• Istruzioni:
1) Trascriva dal brano su Balzac a Fougères la parte compresa tra "Balzac fu ospitato" e "francese ed europeo.", estremi inclusi.
2) Secondo il brano su Balzac a Fougères, in quale castello fu ospitato Balzac per circa un mese?

È giunto fino a noi un disegno del volto di un giovane Balzac, realizzato attorno ai suoi vent’anni da Achilles Devéria: il ritratto mi mette allegria, il soggetto ha il viso paffuto e i capelli arruffati, lo sguardo vivacissimo e ironico, il naso prominente e le labbra carnose e ben disegnate. È un ragazzo che ispira simpatia e vitalità, con quegli occhi penetranti che sembrano guardare il mondo con un certo disincanto. Me lo immagino ancora così quando arrivò in carrozza a Fougères, vestito in modo trascurato e un po’ trafelato, con un grosso cappello da contadino in testa, che suscitò la divertita sorpresa dei suoi nobili ospiti. Madame de Pommereul, “la bella castellana”, si affrettò a far confezionare nell’unico negozio di cappelli del paese un copricapo più consono al giovane parigino, che appena giunto – e mentre ancora non aveva visto i suoi alloggi – già intratteneva tutti con battute e storielle che facevano ridere gli astanti sino alle lacrime. Alla baronessa il ragazzo sembrò malmesso, affamato, ma dotato di spirito e allegro: notò che mangiava con ingordigia e che era completamente dedito al suo lavoro.
Balzac fu ospitato per circa un mese non dove avrebbe voluto, nel castello che ancora oggi è una delle più grandi magioni feudali d’Europa e che all’epoca era in rovina, ma nel più moderno e confortevole castello Bertin de La Hautière, sempre di proprietà del barone, che esiste ancora oggi trasformato in presbiterio, in place du Général-de-Lariboisière. Ma dovette frequentare anche il vicino castello di Marigny, appartenuto alla sorella di Chateaubriand che l’aveva venduto nel 1810 proprio al vecchio generale Pommereul e che compare nel romanzo sotto lo pseudonimo di Vivitière: qui si incrociano non soltanto le strade che portano da Rennes a Saint-Malo, ma anche i destini dei protagonisti del romanzo e le radici dalle quali è sorto il Romantisme francese ed europeo.

• Dati di partenza:

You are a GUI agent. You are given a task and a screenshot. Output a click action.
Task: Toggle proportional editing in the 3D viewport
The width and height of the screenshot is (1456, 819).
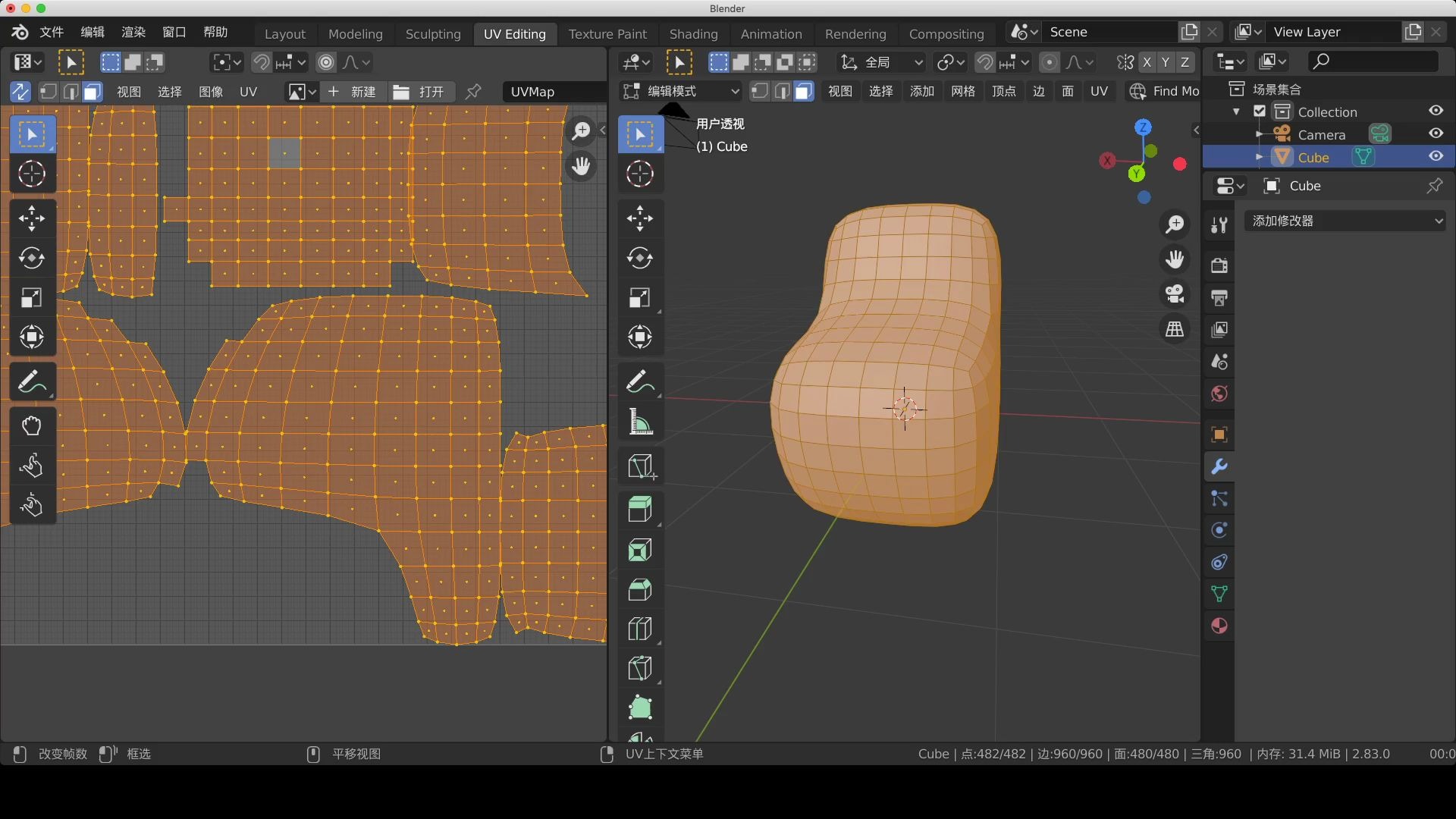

• Risposte:
1)
Balzac fu ospitato per circa un mese non dove avrebbe voluto, nel castello che ancora oggi è una delle più grandi magioni feudali d’Europa e che all’epoca era in rovina, ma nel più moderno e confortevole castello Bertin de La Hautière, sempre di proprietà del barone, che esiste ancora oggi trasformato in presbiterio, in place du Général-de-Lariboisière. Ma dovette frequentare anche il vicino castello di Marigny, appartenuto alla sorella di Chateaubriand che l’aveva venduto nel 1810 proprio al vecchio generale Pommereul e che compare nel romanzo sotto lo pseudonimo di Vivitière: qui si incrociano non soltanto le strade che portano da Rennes a Saint-Malo, ma anche i destini dei protagonisti del romanzo e le radici dalle quali è sorto il Romantisme francese ed europeo.

2) Nel castello Bertin de La Hautière.